Download or read book Republic of Intellect written by Bryan Waterman and published by JHU Press. This book was released on 2007-05-15 with total page 354 pages. Available in PDF, EPUB and Kindle. Book excerpt: In the 1790s, a single conversational circle—the Friendly Club—united New York City's most ambitious young writers, and in Republic of Intellect, Bryan Waterman uses an innovative blend of literary criticism and historical narrative to re-create the club's intellectual culture. The story of the Friendly Club reveals the mutually informing conditions of authorship, literary association, print culture, and production of knowledge in a specific time and place—the tumultuous, tenuous world of post-revolutionary New York City. More than any similar group in the early American republic, the Friendly Club occupied a crossroads—geographical, professional, and otherwise—of American literary and intellectual culture.

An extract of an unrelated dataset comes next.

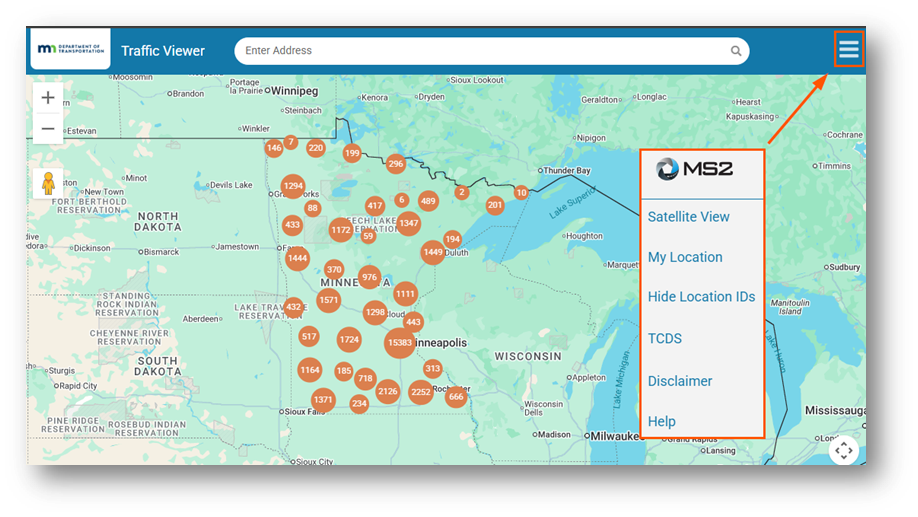Click the MnDOT Department of Transportation logo
Screen dimensions: 918x517
click(x=70, y=49)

Waterman argues that the relationships among club members' novels, plays, poetry, diaries, legal writing, and medical essays lead to important first examples of a distinctively American literature and also illuminate the local, national, and transatlantic circuits of influence and information that club members called "the republic of intellect." He addresses topics ranging from political conspiracy in the gothic novels of Charles Brockden Brown to the opening of William Dunlap's Park Theatre, from early American debates on gendered conversation to the publication of the first American medical journal. Voluntary association and print culture helped these young New Yorkers, Waterman concludes, to produce a broader and more diverse post-revolutionary public sphere than scholars have yet recognized.